Las tecnologías actuales de la comunicación y la participación privada en el financiamiento de las investigaciones científicas convierten los resultados en mercancía. Desde el mundo pobre se reclama investigación sobre líneas no capaces de producir beneficios económicos y en otros se procura la obtención forzada de medicamentos para enfermedades como el SIDA o se cuestionan las patentes de las grandes empresas farmacéuticas. El propio informe del PNUD de 1999 dice con meridiana claridad que en los programas de investigación es el dinero el que decide y no las necesidades sociales. En este mundo unos 2000 millones de personas carecen de acceso a medicamentos esenciales como la penicilina y sólo la mitad de los africanos de un año de edad están inmunizados contra la difteria, la tos ferina, el tétano, la poliomielitis y el sarampión.

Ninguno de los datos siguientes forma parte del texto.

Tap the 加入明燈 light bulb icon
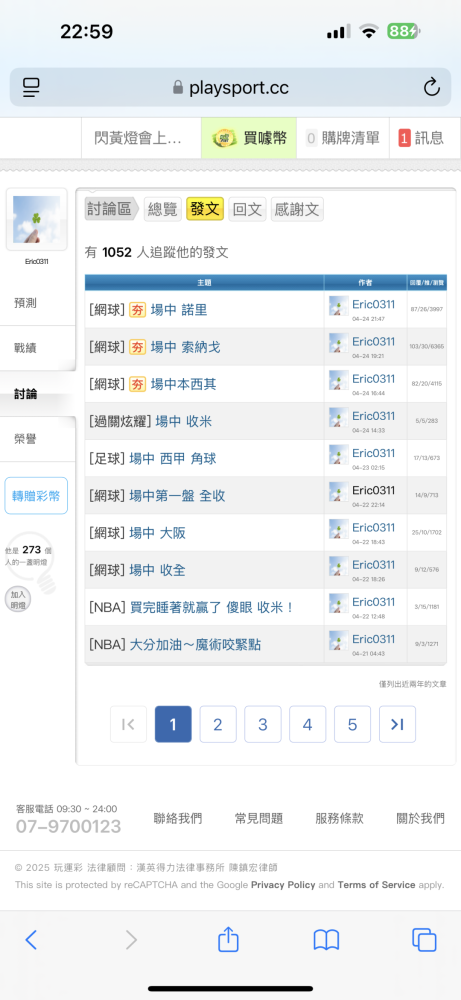461x1000 pixels. (x=17, y=599)
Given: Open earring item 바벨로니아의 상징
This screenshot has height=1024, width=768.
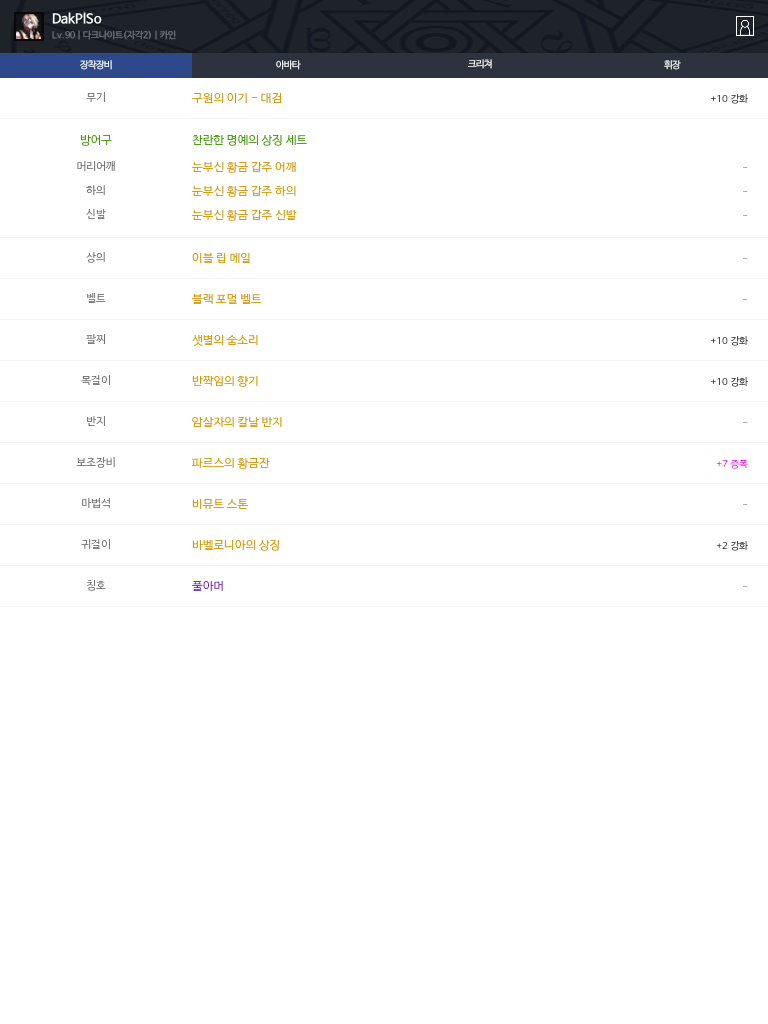Looking at the screenshot, I should [236, 545].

Se asiste al planteamiento de la necesidad de un nuevo contrato social para la ciencia que permita ponerla al servicio directo de los problemas sociales. Esto es, se debe partir de la ciencia como base de valores de desarrollo cultural, bienestar, equidad y justicia social (entendida como la satisfacción de las necesidades básicas de todos los miembros de la sociedad) y una influencia determinante de esa sociedad en determinar los valores a satisfacer.
Lo que hemos tenido es una concepción según la cual, el desarrollo científico y tecnológico se supedita a lo que tiene de aportar al crecimiento económico. Una subida en el Producto Interno Bruto no significa desarrollo social. La ciencia y la tecnología deben ser insumos para ayudar a este proceso. El PNUD ha estado publicando numerosos informes sobre desarrollo humano cambiando el énfasis sobre los aspectos económicos y procurando sustituirla por una visión del hombre. La concepción del desarrollo sustentable pasa por la aceptación de que es la capacidad de la gente para decidir e implementar el arma fundamental contra el subdesarrollo. Ciencia y tecnología son herramientas para ello, pero hay que ponerlas al alcance de esas poblaciones, lo que implica esfuerzos de comunicación y educación y un diálogo de intercambio, no un discurso monologante.

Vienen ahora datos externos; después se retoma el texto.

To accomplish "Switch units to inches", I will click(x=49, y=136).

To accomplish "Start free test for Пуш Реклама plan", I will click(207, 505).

Ya no podemos mirar a las sociedades en su relación con la ciencia como sujetos excluidos o pasivos, para considerarlos activos en el sentido de su capacidad de exigir y obtener proyectos de investigación útiles a sus intereses. Es lo que algunos han denominado apropiación social de la ciencia y la tecnología. No se trata de que la ciencia no haya tenido siempre el propósito de atender necesidades humanas, lo que se trata ahora es de definir a los agentes científicos como parte de un sistema dirigido a la resolución de los problemas sociales.
Por supuesto que paralelamente hay que llevar a las comunidades a la capacidad de reconocer sus problemas productivos, sociales o ambientales. Esto es, el concepto de desarrollo humano autosustentable. Como se ha sido dicho en numerosos documentos el conocimiento científico y tecnológico ha ampliado la brecha entre países industrializados y los países en vías de desarrollo, amén de haber causado deterioro del medio ambiente y exclusión social. Así se plantea una internalización de la ciencia para una cultura de paz, lo que implica ampliación de los seres humanos que se benefician de la investigación, la expansión del acceso a la ciencia como un componente central de la cultura y un control social de la ciencia y la tecnología y su orientación a partir de opciones morales y políticas.